Royal Birmingham Conservatoire's South Africa Festival

ROYAL BIRMINGHAM CONSERVATOIRE CELEBRATES ITS LINKS WITH SOUTH AFRICA

SOUTH AFRICA FESTIVAL
Eastside Jazz Club, Royal Birmingham Conservatoire
*****

Like that boorish uncle at every family gathering, charges of cultural appropriation and voyeurism always lurk around events such as Royal Birmingham Conservatoire's South Africa Festival Day, waiting for an unsuspecting victim to open their can of worms. It's fraught terrain, potentially teeming with issues of power and representation, and inevitability a magnet for the musical equivalents of duty-free safari curios or poverty porn. Yet what was offered by the dozens of musicians who took part in the eight-concert marathon held in the Eastside Jazz Club could not be faulted for any of these problems. It was a day that showcased the immensely rich and varied landscape of South African music, ranging from cheery big band tunes to biting avant-garde works. If boorish Uncle Appropriation was around, he certainly was left speechless by the quality and range of the festival's offering.

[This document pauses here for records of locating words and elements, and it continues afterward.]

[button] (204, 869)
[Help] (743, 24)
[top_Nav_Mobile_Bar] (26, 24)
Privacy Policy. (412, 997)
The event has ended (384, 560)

The performance by Naomi Sullivan and Luke Newby of Clare Loveday's City Deep for baritone saxophone and clarinet perhaps best captured the spirit of the festival. The work was commissioned in 2018 as part of the Sounding Cities project, a collaborative exchange between Johannesburg and Birmingham of musical evocations of city life run by Newby and Sullivan. Reflecting on Johannesburg, City Deep did not evoke the African metropolis through city-music clichés like honking car horns or impressions of smoggy urban skylines. Rather, Loveday took us below the conurbation, into the vast networks of mining tunnels left by the (in)famous gold industry. We hear thumping pneumatic drills at the start of the piece, which, through a series of contrasting episodes, eventually dissipate into eerie mine winds. The work, like the festival's programme overall, gave us the unexpected face of a familiar image; it told us, quite literally, to look below the surface that we so comfortably depend on.

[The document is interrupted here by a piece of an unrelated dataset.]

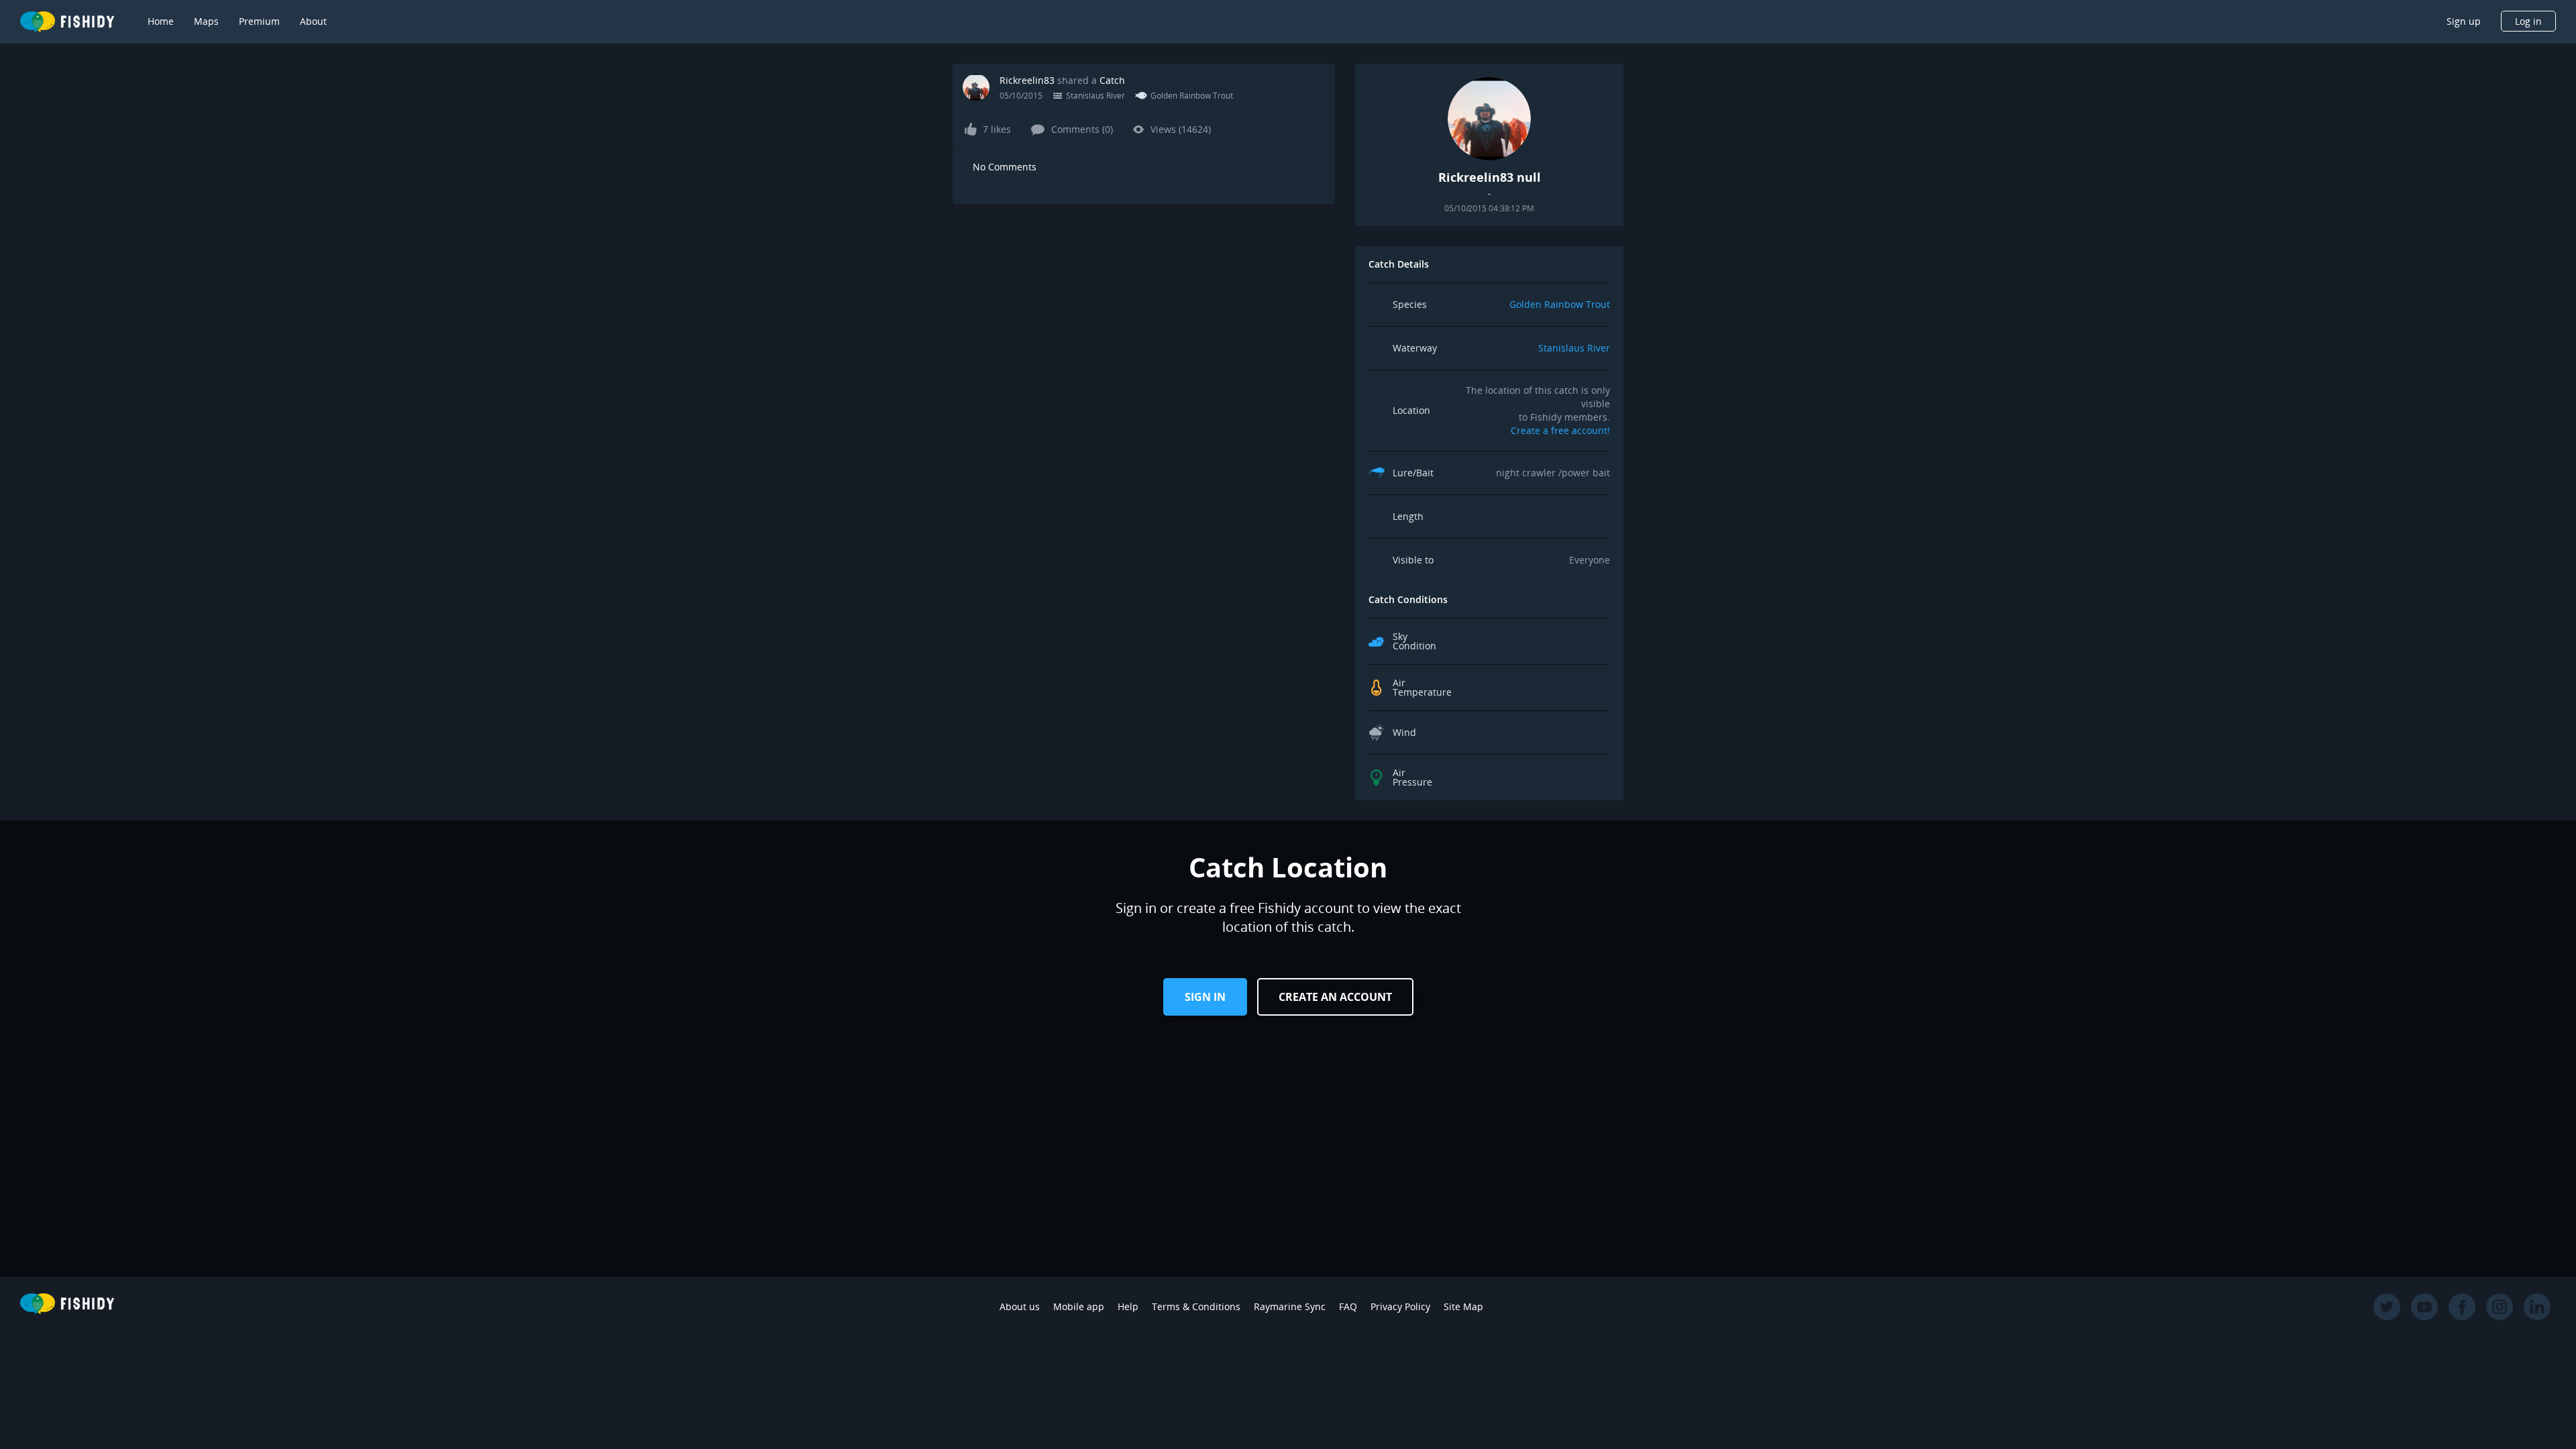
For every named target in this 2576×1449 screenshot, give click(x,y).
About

Although cast in a fairly accessible tonal language, the work did flirt with experimental extended techniques for both instruments. Yet instead of sounding like a hangover from the bygone avant-garde (which, let's face it, clicking instrument keys and breath sounds more often than not tend to evoke), Newby and Sullivan brilliantly wove these into the fabric of the work: they sounded like just another hue in a rich and expressive palette of tone colours. Indeed, the performers were master painters here. Newby's warm and singing clarinet tone, as well as his effortless navigation of long melodic arcs, was contrasted by the focused and gripping punch of Sullivan's baritone sax playing. Clearly new music sits comfortably under these two performers' fingers, which in turn allowed them compellingly to guide the audience across the work's unknown ground.

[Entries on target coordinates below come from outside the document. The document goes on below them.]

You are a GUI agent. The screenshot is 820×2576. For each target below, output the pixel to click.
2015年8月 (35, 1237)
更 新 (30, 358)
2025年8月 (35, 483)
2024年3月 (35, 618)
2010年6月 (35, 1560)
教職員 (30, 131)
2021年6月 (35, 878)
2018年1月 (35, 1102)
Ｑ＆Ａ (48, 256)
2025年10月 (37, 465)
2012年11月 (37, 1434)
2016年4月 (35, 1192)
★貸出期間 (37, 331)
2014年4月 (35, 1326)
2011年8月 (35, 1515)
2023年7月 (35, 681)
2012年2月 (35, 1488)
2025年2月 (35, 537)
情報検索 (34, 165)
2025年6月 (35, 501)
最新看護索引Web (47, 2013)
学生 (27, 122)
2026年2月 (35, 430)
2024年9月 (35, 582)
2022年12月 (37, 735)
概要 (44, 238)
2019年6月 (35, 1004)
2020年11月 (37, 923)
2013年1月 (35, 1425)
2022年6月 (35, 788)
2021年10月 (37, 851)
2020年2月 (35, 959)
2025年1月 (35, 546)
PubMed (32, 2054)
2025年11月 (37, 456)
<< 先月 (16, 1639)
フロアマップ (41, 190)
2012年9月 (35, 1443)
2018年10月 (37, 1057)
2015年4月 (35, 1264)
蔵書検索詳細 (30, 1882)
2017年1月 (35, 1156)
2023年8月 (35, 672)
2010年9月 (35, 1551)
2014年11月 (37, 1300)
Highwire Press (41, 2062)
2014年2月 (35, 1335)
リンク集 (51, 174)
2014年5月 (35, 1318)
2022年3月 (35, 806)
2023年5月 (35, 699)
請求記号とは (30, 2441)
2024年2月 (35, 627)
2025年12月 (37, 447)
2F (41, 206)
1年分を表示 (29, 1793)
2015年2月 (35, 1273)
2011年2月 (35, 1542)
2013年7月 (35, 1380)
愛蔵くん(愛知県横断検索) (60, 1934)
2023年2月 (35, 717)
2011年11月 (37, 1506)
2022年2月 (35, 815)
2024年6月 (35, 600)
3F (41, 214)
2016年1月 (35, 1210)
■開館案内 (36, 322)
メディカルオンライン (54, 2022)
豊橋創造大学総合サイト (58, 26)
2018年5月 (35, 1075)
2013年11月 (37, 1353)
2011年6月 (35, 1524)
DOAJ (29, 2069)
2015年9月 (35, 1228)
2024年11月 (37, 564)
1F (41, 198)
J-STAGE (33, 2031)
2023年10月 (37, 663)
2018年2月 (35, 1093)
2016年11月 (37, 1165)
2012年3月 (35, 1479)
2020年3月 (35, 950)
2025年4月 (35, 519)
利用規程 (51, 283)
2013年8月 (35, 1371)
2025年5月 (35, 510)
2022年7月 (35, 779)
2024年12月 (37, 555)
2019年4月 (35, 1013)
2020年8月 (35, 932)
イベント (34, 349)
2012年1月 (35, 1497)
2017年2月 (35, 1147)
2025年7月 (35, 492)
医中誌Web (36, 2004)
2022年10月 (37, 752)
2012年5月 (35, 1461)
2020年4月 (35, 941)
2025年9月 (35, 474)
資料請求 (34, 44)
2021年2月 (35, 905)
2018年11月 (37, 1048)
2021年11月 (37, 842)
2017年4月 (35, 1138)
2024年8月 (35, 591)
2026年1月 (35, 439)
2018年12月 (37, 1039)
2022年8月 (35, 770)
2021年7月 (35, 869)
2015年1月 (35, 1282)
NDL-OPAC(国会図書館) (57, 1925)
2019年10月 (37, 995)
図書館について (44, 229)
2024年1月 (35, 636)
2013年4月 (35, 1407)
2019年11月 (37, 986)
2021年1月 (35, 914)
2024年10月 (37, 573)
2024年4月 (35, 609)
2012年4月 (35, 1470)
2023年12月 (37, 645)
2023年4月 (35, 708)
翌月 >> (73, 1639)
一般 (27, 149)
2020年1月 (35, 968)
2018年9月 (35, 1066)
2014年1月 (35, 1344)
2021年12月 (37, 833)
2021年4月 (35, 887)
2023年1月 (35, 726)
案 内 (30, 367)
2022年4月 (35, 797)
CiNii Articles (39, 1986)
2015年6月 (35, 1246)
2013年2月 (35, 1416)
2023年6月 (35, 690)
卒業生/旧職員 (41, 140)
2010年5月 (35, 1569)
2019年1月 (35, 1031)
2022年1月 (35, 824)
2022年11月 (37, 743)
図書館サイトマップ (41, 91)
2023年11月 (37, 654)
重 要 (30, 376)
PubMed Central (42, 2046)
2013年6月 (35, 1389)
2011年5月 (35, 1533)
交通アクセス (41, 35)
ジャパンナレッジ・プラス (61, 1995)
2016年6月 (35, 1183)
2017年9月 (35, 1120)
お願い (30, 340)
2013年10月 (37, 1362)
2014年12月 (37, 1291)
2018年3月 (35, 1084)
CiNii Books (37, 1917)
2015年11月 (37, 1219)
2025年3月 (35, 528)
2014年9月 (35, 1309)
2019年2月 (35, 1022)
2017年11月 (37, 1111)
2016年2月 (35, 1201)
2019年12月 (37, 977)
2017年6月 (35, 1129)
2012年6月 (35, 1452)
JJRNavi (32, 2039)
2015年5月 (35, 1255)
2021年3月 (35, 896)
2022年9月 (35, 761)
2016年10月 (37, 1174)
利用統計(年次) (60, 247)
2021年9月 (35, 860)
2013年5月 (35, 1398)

Newby's fluency in the difficult language of the musical avant-garde came out especially strongly in his solo performance of Andile Khumalo's Tracing Hollow Traces, a work deeply indebted to the spectral music of composers such as Gérard Grisey and Tristan Murail. Although incredibly abstract, Newby's controlled and easy negotiation of this hazardous score revealed the work's subtle and gentle beauty in the way it shyly plays with minute fragments of sound.

Other highlights of the day's programme included two works by Kevin Volans, Passi Leggeri for solo violin performed by Lieva Starker and Asanga for percussion performed by Gloria Yehilevsky. The group of classical pieces were bookended by jazz sets of which the evening's performance by the Bokani Dyer Trio, a relatively young outfit from Johannesburg, was the main attraction. And rightly so: Dyer's expression was tender and unassuming, but loaded with emotional gravitas and delivered with virtuosic ease.

The festival was a poignant reminder that cultural exchange can bear incredible results. It also showed us that there is no need to pull out the stereotypes when programming (South) African music. There's a lot there. All we must do is leave our preconceptions at home and listen carefully.